Museum Visitors Demand Refunds, Claiming No Artworks Were “Souped”


Several visitors to the Metropolitan Museum of Art in New York City this past weekend are requesting refunds, claiming they didn’t witness a climate protest. Whitney Kuspit, 46, one of several visitors seen exiting the museum in a huff on Sunday, lamented that she would have “nothing to complain about at tonight’s cocktail party.”

“I saw 17 original van Goghs. None of them got souped while I was there,” said Kuspit, explaining that she has built her entire personality around criticizing the young activists who risk arrest to draw attention to Earth’s imminent demise while doing nothing to remedy the climate crisis herself.

“I expected to at least see Duccio’s ‘Madonna and Child’ get a little cake in the face, or someone gluing their hands to the Temple of Dendur,” grumbled another disillusioned visitor, Jeremy Saltz, 38, in the comments section of a petition calling for reimbursements.

“Art objects are precious and shouldn’t be targeted, even if they’re protected by museum-quality glass and suffer no material damage while the world continues to burn,” he said. “I was hoping to rant about that on Instagram.”

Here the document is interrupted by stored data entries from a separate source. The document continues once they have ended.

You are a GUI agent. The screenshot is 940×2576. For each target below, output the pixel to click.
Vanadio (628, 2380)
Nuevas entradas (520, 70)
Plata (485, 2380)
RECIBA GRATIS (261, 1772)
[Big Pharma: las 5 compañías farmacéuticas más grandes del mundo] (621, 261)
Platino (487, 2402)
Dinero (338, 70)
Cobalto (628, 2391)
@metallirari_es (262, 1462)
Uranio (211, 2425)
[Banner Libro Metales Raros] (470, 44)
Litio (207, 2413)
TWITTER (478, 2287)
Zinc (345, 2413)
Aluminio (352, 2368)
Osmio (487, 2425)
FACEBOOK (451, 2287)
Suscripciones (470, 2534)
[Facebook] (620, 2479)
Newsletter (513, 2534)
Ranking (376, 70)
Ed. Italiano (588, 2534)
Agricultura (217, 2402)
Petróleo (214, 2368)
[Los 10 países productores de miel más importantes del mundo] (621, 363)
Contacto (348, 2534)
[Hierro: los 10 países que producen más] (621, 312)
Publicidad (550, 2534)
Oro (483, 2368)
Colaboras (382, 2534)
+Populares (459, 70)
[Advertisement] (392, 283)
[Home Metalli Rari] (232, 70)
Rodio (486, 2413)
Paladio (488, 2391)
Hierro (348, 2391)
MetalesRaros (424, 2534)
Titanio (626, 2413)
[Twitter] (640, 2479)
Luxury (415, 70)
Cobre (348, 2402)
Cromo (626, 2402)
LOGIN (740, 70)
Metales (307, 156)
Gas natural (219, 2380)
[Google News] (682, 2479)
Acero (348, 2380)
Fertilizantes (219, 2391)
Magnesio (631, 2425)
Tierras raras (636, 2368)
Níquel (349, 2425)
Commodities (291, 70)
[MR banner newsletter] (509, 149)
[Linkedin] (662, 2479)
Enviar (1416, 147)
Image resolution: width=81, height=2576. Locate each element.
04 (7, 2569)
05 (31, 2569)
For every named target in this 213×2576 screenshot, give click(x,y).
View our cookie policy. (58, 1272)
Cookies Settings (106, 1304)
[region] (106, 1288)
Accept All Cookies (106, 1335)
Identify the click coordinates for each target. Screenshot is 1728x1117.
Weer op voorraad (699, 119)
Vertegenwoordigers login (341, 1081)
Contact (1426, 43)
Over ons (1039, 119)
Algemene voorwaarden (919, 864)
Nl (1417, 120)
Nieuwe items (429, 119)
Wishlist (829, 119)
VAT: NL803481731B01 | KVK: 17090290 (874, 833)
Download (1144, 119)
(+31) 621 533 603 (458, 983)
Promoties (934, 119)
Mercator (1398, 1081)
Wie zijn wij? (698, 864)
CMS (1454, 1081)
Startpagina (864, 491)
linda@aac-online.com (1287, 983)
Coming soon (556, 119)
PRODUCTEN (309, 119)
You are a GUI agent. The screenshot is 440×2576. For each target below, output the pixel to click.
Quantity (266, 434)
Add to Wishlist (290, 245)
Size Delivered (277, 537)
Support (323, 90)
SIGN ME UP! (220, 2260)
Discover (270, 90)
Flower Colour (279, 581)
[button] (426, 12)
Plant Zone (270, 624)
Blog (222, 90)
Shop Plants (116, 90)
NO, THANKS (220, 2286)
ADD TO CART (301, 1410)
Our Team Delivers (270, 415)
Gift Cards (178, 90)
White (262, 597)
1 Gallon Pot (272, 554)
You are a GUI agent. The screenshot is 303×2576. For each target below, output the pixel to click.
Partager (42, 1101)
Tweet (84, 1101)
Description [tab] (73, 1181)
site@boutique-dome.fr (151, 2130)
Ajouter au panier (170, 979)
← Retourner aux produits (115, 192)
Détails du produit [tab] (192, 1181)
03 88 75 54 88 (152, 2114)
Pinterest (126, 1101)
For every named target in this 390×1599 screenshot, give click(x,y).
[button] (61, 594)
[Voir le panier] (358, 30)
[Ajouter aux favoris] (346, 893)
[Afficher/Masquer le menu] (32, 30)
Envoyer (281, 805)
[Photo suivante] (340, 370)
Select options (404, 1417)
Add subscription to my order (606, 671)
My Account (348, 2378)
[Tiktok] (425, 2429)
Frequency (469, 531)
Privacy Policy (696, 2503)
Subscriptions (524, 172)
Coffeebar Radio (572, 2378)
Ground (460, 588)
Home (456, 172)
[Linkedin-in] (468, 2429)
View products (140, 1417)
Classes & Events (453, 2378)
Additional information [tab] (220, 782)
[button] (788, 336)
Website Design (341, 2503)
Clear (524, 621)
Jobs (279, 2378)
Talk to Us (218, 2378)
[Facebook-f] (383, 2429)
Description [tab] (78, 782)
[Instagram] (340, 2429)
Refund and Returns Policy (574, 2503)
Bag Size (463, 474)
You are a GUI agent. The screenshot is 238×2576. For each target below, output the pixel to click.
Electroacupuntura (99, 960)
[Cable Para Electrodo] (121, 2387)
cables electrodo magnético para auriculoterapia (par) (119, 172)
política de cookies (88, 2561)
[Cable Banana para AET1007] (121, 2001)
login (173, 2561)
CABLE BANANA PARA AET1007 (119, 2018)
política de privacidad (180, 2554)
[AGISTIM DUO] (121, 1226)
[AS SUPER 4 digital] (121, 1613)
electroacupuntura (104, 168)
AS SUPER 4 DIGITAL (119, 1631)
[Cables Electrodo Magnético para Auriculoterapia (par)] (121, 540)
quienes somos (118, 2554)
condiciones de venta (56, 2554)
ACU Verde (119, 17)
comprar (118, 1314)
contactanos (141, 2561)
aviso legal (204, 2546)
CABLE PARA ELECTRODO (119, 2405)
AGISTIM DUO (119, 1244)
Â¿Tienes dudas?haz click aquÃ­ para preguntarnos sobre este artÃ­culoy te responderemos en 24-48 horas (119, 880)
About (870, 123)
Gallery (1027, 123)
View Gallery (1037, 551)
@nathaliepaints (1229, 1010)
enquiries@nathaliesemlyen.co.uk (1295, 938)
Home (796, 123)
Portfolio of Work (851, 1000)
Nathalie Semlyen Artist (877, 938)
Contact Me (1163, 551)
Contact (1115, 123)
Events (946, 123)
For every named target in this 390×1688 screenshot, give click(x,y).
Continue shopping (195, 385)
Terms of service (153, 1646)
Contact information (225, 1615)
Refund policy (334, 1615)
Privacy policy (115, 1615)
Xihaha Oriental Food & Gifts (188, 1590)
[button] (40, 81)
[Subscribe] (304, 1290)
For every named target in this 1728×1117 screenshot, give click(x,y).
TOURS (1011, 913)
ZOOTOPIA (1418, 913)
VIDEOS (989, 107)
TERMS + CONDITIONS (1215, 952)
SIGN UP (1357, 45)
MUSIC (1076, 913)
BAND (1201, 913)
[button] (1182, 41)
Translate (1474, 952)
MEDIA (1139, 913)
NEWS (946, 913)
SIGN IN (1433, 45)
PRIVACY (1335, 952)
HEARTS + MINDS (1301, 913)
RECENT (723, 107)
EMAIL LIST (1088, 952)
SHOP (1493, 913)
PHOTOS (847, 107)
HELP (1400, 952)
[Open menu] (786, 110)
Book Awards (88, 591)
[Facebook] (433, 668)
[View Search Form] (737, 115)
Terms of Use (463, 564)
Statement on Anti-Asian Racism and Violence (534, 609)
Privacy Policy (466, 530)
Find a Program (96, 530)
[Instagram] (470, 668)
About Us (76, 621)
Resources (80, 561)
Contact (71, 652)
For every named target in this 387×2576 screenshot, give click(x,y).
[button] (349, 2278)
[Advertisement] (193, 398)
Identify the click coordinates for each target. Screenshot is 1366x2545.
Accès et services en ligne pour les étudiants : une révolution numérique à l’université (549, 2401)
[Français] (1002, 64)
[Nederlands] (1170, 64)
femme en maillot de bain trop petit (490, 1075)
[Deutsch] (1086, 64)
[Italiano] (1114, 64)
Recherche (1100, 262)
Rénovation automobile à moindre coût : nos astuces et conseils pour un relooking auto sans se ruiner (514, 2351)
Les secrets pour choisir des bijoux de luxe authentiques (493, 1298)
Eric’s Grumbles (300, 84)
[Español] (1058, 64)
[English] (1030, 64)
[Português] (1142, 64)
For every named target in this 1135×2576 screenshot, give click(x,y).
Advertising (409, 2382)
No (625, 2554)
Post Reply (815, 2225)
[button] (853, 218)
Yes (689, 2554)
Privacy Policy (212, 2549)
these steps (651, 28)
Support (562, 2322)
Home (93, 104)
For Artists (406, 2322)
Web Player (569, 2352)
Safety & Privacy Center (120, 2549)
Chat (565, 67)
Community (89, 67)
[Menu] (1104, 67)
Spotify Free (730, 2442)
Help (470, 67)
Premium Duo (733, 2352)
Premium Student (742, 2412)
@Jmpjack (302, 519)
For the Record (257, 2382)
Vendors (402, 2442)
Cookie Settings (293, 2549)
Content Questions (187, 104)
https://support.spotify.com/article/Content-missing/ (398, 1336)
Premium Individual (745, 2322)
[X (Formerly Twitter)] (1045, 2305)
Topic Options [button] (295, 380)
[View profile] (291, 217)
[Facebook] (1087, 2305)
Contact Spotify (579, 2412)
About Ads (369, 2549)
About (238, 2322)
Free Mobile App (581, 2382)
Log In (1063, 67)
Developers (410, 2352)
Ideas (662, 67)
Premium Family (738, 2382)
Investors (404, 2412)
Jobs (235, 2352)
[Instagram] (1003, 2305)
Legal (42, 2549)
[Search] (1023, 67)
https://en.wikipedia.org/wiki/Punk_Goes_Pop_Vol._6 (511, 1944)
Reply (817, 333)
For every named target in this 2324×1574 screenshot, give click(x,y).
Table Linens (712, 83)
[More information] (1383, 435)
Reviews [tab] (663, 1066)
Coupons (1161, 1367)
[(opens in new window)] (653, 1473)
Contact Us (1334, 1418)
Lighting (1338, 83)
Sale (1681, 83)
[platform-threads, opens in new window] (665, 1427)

In a statement, The Met apologized to the disgruntled visitors who shelled out the $30 admission fee for out-of-towners in the hopes of having a chance to gasp loudly and shout obscenities at environmental advocates.

“We understand that some of our visitors were disappointed. We are always looking for innovative ways to engage with current events,” a spokesperson told Hyperallergic, suggesting that audiences “channel their inner climate warrior” by passionately debating the merits of Claude Monet’s Water Lilies instead.

In the wake of the visitor complaints and in an effort to “stay relevant,” the museum announced that its 2025 program will be headlined by a new exhibition tentatively titled Activist Art: When the Hudson River School Met Greta Thunberg.

The group of primarily middle-aged individuals from upper-class backgrounds who launched the refund petition admitted to caring little about art on most days, but feeling “an inexplicable sense of rage” every time they saw a headline about a climate action in a museum.

“It’s cathartic, frankly,” said Kuspit, adding that it’s nice to have something to get angry about that doesn’t require a lot of personal effort.